- Opening Delimiter -

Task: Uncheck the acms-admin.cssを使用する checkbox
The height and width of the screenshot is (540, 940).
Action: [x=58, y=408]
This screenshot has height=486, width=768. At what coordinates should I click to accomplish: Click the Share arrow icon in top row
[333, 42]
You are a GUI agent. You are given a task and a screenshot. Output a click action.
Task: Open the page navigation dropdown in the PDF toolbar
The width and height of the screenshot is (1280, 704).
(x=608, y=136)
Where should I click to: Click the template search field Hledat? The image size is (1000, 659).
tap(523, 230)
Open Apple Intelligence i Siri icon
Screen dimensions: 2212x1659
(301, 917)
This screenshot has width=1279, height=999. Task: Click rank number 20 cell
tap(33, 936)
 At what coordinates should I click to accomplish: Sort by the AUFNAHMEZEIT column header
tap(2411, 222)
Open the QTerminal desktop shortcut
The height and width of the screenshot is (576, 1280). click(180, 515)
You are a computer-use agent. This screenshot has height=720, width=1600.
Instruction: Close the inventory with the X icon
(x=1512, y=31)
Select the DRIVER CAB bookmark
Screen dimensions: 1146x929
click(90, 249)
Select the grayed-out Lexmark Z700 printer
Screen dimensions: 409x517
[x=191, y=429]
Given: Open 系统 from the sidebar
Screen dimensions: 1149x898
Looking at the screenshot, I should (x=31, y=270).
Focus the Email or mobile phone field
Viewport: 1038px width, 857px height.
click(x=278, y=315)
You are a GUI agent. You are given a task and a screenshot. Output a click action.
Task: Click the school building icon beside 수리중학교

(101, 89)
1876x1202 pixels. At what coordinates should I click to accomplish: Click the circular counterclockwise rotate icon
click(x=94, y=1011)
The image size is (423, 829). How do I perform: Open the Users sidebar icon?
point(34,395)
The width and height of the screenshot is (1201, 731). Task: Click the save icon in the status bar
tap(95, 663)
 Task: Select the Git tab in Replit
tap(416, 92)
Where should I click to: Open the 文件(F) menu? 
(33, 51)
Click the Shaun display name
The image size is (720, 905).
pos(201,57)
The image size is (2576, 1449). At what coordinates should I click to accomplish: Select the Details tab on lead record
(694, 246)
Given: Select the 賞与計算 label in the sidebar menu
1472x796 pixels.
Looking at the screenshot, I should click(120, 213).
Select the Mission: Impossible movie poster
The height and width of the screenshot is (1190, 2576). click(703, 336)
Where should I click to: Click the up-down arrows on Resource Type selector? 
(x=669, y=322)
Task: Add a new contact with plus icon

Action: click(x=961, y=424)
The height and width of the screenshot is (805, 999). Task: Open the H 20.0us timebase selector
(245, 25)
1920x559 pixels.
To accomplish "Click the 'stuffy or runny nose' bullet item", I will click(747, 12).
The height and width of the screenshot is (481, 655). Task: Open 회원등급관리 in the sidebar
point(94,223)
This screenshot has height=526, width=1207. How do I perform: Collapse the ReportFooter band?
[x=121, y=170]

- Closing Delimiter -

TASK PROMPT =>
What you return should be exactly the lines above, starting at the one with "Task: Open the page" and ending at the one with "You are a computer-use", and nothing else.

ANSWER TO THIS EXERCISE =>
Task: Open the page navigation dropdown in the PDF toolbar
The width and height of the screenshot is (1280, 704).
(x=608, y=136)
Where should I click to: Click the template search field Hledat? The image size is (1000, 659).
tap(523, 230)
Open Apple Intelligence i Siri icon
Screen dimensions: 2212x1659
(301, 917)
This screenshot has width=1279, height=999. Task: Click rank number 20 cell
tap(33, 936)
 At what coordinates should I click to accomplish: Sort by the AUFNAHMEZEIT column header
tap(2411, 222)
Open the QTerminal desktop shortcut
The height and width of the screenshot is (576, 1280). click(180, 515)
You are a computer-use agent. This screenshot has height=720, width=1600.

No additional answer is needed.